3.​​ Suggerimenti educativi.​​ Da un punto di vista educativo è necessario partire da una concezione dell’uomo che permetta di coglierne tutta la ricchezza e che, di conseguenza, offra una visione dell’adolescente come persona che realizza in modo proprio, non solo in funzione dell’adulto che diventerà o del fanciullo che non è più, il compito di essere uomo. Da un punto di vista psicologico in generale e della psicologia dell’a. in particolare, è bene tener presente che un processo educativo si realizza seguendo alcuni passi. Per prima cosa, è necessario «stare con» il soggetto in modo da conoscere la sua struttura cognitiva, il suo modo di ragionare, le sue risorse. L’adolescente si sviluppa continuamente; le sue risposte non sono mai definitive. È necessario saper decodificare e proporre le risposte considerandole parte di un processo, di un dinamismo in continuo sviluppo e mai come entità chiuse e definite. Indichiamo alcune mete che, se comunicate in modo chiaro, possono essere raggiunte favorendo così la crescita dell’adolescente: accettare le opinioni per il loro valore, differire la soddisfazione dei bisogni, operare un equilibrio tra dipendenza e indipendenza, richiedere secondo le esigenze e non solo secondo le apparenze. L’educatore deve essere in grado di capire e di accettare le risposte e le sollecitazioni che gli vengono dal mondo adolescenziale in qualsiasi modo gli arrivino; nello stesso tempo, deve essere capace di dar ragione esplicita delle sue proposte in modo tale che l’adolescente le possa accettare per il loro valore intrinseco (senza dimenticare l’importanza che la persona dell’educatore ha per l’adolescente).

Bibliografia

Arto A.,​​ Psicologia evolutiva. Metodologia di studio e proposta educativa,​​ Roma, LAS, 1990; Palmonari A. (Ed.),​​ Psicologia dell’a.,​​ Bologna, Il Mulino, 1993; Berger K. S.,​​ Lo sviluppo della persona: periodo prenatale,​​ infanzia,​​ a.,​​ maturità,​​ vecchiaia, Bologna, Zanichelli, 1996; Erikson E. H.,​​ I cicli della vita. Continuità e mutamenti,​​ Roma, Armando, 1999; Caprara G. V. - A. Fonzi,​​ L’età sospesa. Itinerari del viaggio adolescenziale,​​ Firenze, Giunti, 2000; Pellai A. - S. Boncinelli,​​ Just do it! I comportamenti a rischio in a. Manuale di prevenzione per scuola e famiglia,​​ Milano, Angeli,​​ 2002; Bonino S. - E. Cattelino - S. Ciairano,​​ Adolescenti e rischio. Comportamenti,​​ funzioni e fattori di protezione, Firenze, Giunti, 2003; Bonino S.,​​ Il fascino del rischio negli adolescenti, Ibid., 2005; Couyoumdjian A. - R. Baiocco - C. Del Miglio,​​ Adolescenti e nuove dipendenze. Le basi teoriche,​​ i fattori di rischio,​​ la prevenzione, Bari, Laterza, 2006; Marcelli D. - A. Bracconnier,​​ A. e psicopatologia, Milano, Masson, 2006; Montuschi F. - A. Palmonari,​​ Nuovi adolescenti: dalla conoscenza all’incontro, Roma, EDB, 2006.

A. Arto




ADOZIONE

 

ADOZIONE

Istituto giuridico che stabilisce un legame genitori-figli di tipo legale ed affettivo che non esiste per linea biologica. Derivato dal lat.​​ ad-optare​​ (scegliere), indica un rapporto che trae origine da un atto di libera volontà.

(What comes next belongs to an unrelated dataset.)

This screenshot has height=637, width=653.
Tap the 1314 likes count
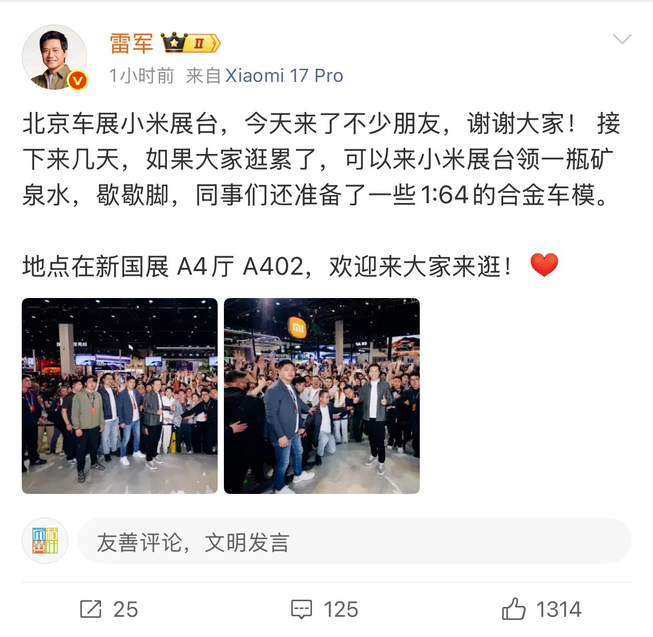(x=559, y=610)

1. L’a. è un istituto antichissimo che si trova già codificato nella raccolta delle leggi mesopotamiche del sec. XVIII a.C. In epoca moderna essa è stata caratterizzata fino al sec. XIX da una visione privatistica con funzione prevalentemente patrimoniale che poneva al centro dell’interesse l’adottante. A seguito degli sconvolgimenti sociali e politici della prima metà del sec. XX è nata la necessità di una sua radicale trasformazione in strumento di protezione e integrazione dei minori in contesti familiari.

2. In Italia l’a. come concetto culturale e sociale diverso ha cominciato a diffondersi dopo la II guerra mondiale. Il primo adeguamento delle normative a criteri più avanzati risale alla L. n. 431 / 67 sull’a. speciale che ha ribaltato la prospettiva dell’a.: obiettivo della disciplina giuridica diviene l’adottato con la sua necessità di avere una famiglia, nel senso affettivo, sociale e psicologico del termine, e non più l’adottante. I rapidi mutamenti sociali e la maggiore attenzione alle problematiche minorili hanno portato nel 1983 all’emanazione della L. n. 184 «Disciplina dell’affidamento e dell’a. dei minori» che ha ribadito la centralità dell’interesse del minore e introdotto alcuni elementi innovativi tra cui l’a. internazionale, mai prima codificata in Italia. Nel decennio successivo le a. internazionali hanno superato numericamente quelle nazionali. L’Italia ha recepito con L. di ratifica 476 del 1998 la Convenzione dell’Aia del 1993 sulla protezione dei minori e sulla cooperazione in materia di a. internazionale, nata dall’ampio dibattito sviluppatosi a seguito dei molti abusi perpetrati ai danni dei minori e dei loro Paesi di origine. Nel 2001 è stata pubblicata la L. 149 di modifica di alcune parti della L. 184 / 83.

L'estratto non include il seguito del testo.